Konsep
asuransi syariah hadir sebagai alternatif dari asuransi konvensional
yang diharamkan dalam Islam karena mengandung elemen riba, gharar (spekulasi) dan maysir (judi). Berbeda dengan asuransi konvensional yang dibangun di atas kontrak berbasis komersial (mu\'awadhat), kerangka konseptual asuransi syariah dibangun di atas prinsip saling menolong (ta\'awun), saling menjamin (tadhamun) dan saling menanggung (takaful).

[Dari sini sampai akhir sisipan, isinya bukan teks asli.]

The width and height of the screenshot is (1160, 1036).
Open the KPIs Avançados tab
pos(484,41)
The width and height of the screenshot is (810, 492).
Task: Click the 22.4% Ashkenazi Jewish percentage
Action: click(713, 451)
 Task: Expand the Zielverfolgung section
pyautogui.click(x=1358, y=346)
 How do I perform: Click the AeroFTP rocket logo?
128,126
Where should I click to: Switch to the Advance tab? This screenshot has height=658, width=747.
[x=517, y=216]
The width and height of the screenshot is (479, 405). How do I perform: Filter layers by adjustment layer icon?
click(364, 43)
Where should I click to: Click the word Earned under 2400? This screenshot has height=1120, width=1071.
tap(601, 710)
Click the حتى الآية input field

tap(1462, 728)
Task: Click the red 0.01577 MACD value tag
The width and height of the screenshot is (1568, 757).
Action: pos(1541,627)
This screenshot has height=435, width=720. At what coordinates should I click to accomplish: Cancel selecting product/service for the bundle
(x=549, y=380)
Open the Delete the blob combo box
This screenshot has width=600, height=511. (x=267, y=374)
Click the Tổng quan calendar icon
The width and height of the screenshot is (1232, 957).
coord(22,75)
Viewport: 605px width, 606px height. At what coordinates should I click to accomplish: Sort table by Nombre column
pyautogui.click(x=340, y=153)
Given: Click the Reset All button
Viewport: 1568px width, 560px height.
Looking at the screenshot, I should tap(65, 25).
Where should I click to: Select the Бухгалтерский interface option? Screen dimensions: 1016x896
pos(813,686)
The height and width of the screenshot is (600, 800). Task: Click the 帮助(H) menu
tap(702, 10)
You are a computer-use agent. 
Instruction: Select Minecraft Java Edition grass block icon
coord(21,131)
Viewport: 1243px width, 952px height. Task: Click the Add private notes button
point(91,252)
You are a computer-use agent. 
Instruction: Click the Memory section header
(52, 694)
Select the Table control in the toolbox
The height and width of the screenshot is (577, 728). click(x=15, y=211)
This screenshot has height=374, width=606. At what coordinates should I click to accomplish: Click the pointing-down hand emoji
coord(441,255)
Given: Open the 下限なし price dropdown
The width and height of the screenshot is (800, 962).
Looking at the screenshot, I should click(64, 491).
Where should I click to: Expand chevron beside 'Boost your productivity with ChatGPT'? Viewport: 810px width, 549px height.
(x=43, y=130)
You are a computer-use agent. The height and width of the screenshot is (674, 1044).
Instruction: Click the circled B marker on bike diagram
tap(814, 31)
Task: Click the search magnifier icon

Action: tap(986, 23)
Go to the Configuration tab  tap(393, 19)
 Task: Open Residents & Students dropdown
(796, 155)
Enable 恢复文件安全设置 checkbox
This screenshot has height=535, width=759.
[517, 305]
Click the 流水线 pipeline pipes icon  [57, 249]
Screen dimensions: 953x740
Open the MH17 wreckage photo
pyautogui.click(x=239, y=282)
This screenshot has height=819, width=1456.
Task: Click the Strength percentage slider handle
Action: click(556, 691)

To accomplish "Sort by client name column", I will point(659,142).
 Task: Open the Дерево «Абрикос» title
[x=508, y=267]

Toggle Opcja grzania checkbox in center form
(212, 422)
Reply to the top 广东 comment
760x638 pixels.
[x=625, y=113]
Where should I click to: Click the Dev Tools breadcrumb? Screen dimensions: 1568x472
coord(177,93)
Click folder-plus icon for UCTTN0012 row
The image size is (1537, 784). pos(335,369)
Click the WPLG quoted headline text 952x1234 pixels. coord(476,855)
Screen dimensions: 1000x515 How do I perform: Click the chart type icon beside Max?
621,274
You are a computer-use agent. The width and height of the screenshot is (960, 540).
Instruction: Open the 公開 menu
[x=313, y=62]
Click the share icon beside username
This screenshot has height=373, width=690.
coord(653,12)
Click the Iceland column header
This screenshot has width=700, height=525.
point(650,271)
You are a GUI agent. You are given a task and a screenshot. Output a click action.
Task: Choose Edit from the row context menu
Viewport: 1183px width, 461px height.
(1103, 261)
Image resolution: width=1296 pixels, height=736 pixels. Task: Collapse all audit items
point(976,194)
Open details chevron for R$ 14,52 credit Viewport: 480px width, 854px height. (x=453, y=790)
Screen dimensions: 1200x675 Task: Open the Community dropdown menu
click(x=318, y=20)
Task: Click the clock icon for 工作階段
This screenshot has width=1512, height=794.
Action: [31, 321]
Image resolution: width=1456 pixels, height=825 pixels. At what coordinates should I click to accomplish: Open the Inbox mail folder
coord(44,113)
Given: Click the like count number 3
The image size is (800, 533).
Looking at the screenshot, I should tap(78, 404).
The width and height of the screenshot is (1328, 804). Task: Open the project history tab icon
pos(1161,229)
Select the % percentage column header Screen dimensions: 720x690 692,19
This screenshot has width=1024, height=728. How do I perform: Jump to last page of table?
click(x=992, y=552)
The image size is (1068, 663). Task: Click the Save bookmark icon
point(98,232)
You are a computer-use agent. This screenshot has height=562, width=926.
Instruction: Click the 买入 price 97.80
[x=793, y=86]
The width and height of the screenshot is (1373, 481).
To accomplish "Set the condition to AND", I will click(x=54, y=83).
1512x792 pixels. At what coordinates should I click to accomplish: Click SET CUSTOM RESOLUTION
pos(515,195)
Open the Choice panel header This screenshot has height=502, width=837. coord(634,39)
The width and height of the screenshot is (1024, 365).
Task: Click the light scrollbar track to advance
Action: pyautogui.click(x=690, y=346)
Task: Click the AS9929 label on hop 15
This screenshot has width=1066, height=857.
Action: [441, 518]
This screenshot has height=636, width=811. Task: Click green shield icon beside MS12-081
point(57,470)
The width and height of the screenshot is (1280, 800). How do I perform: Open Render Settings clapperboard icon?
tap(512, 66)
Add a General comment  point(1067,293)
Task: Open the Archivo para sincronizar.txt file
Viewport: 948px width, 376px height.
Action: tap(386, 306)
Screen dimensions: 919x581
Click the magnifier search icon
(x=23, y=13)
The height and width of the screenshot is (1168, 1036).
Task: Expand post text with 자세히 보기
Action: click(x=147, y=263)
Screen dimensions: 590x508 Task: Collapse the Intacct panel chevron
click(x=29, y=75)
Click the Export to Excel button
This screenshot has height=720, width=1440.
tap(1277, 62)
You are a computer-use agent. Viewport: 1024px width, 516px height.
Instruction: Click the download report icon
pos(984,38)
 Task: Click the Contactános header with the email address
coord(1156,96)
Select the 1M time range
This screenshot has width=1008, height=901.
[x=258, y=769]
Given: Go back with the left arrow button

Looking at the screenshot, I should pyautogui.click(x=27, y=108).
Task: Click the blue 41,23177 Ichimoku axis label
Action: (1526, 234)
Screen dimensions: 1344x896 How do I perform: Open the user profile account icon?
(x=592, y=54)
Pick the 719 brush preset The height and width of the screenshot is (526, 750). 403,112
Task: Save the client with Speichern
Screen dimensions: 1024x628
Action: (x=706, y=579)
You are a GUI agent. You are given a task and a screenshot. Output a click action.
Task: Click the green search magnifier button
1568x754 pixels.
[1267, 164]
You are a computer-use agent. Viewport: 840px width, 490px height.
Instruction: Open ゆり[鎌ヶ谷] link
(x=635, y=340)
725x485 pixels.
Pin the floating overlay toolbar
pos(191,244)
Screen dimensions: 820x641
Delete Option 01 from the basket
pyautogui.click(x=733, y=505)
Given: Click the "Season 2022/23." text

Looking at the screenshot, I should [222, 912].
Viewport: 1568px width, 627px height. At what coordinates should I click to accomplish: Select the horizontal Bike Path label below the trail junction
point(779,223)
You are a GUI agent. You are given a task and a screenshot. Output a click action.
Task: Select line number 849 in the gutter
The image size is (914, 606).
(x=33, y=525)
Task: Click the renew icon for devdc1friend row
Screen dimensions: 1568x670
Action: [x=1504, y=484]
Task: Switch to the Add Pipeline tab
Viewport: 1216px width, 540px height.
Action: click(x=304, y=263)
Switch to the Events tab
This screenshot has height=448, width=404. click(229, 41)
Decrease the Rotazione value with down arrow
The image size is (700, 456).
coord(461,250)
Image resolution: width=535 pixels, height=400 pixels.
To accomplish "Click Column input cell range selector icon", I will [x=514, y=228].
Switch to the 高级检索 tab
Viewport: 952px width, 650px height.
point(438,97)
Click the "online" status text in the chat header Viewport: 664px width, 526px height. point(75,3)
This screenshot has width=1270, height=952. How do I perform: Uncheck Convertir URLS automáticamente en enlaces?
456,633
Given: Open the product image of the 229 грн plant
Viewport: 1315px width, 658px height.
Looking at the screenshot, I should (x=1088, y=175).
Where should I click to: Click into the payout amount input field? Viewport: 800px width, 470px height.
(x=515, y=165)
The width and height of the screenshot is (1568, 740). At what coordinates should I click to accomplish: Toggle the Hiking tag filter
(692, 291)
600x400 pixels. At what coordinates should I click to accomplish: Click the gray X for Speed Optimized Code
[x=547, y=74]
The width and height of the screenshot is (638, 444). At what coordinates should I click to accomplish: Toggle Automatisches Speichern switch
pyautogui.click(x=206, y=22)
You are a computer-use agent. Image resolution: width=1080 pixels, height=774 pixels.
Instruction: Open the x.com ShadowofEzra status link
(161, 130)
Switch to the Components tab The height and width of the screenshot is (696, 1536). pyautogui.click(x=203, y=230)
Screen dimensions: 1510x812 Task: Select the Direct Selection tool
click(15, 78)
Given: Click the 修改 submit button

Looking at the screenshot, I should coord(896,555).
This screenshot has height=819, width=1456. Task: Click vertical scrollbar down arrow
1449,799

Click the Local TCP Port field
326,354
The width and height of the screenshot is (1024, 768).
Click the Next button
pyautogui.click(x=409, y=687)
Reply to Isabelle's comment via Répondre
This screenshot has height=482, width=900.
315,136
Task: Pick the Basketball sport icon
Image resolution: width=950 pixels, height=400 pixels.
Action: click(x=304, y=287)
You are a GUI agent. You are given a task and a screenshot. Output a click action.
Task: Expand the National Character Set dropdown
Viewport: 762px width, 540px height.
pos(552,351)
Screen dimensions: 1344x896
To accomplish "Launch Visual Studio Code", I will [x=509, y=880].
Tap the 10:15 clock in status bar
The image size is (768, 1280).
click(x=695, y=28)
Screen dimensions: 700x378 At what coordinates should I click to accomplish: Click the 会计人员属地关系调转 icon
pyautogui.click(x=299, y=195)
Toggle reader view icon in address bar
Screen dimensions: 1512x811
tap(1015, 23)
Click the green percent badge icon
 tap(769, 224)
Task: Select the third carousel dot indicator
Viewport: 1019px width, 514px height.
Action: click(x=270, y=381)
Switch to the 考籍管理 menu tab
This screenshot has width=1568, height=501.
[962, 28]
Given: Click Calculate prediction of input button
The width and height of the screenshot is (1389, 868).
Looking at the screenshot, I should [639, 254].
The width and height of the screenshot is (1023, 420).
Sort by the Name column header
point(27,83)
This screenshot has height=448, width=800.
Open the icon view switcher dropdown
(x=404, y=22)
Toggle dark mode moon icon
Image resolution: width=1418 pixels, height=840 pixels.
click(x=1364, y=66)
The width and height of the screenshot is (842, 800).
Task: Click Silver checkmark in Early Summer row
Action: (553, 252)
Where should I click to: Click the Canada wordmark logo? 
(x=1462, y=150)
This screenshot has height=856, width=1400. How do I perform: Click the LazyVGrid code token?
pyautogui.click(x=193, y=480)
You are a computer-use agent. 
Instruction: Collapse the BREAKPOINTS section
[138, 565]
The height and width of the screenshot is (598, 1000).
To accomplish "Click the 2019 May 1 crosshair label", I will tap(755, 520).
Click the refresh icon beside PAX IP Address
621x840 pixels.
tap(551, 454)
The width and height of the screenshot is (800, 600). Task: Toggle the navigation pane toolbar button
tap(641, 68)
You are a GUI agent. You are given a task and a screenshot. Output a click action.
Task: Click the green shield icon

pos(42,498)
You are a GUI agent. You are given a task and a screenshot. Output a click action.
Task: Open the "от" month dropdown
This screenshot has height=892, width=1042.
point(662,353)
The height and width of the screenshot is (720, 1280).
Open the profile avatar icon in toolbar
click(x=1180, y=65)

Pada tataran teknis, para ulama menggunakan pendekatan akad-akad
dalam Islam yang sesuai dengan karakter asuransi syariah. Lahirlah
kemudian beberapa akad seperti tabarru\', mudharabah, dan wakalah, sebagai pijakan terbangunnya asuransi syariah. Akad tabarru\' digunakan untuk menunjukkan hubungan antara sesama peserta, sementara akad mudharabah dan wakalah dipakai untuk memperlihatkan hubungan antara peserta dan operator asuransi syariah. Sebagai wakil, operator mendapatkan kompensasi berupa fee, sementara sebagai mudharib, operator berhak atas bagi hasi sesuai dengan rasio keuntungan yang disepakati.
Akad-akad di atas kemudian membentuk beberapa model yang digunakan
oleh asuransi syariah, seperti model mudharabah dan model wakalah. Dalam
perjalananya, model-model di asuransi syariah tidak lahir secara
instan. Model-model tersebut dibangun dan dikembangkan oleh ulama dan
industri dengan pendekatan trial and error: satu model hadir
untuk mengganti atau pengembangan model lain sebagai sebuah proses
mencari format ideal untuk asuransi syariah. Tulisan ini mencoba
memotret evolusi model-model yang digunakan dalam industri asuransi
syariah.
Dari Model Mudharabah Ke Model Hybrid
Model mudharabah adalah model pertama yang dipakai dalam
operasionalisisi industri asuransi syariah, baik di Malaysia maupun di
Indonesia. Dalam model ini, operator berperan sebagai manajer (mudharib) sedangkan peserta adalah pemilik dana (rabb maal).
Dengan posisinya sebagai pengelola dana, operator akan mendapatkan
bagi hasi dari keuntungan investasi berdasarkan rasio yang disepakati.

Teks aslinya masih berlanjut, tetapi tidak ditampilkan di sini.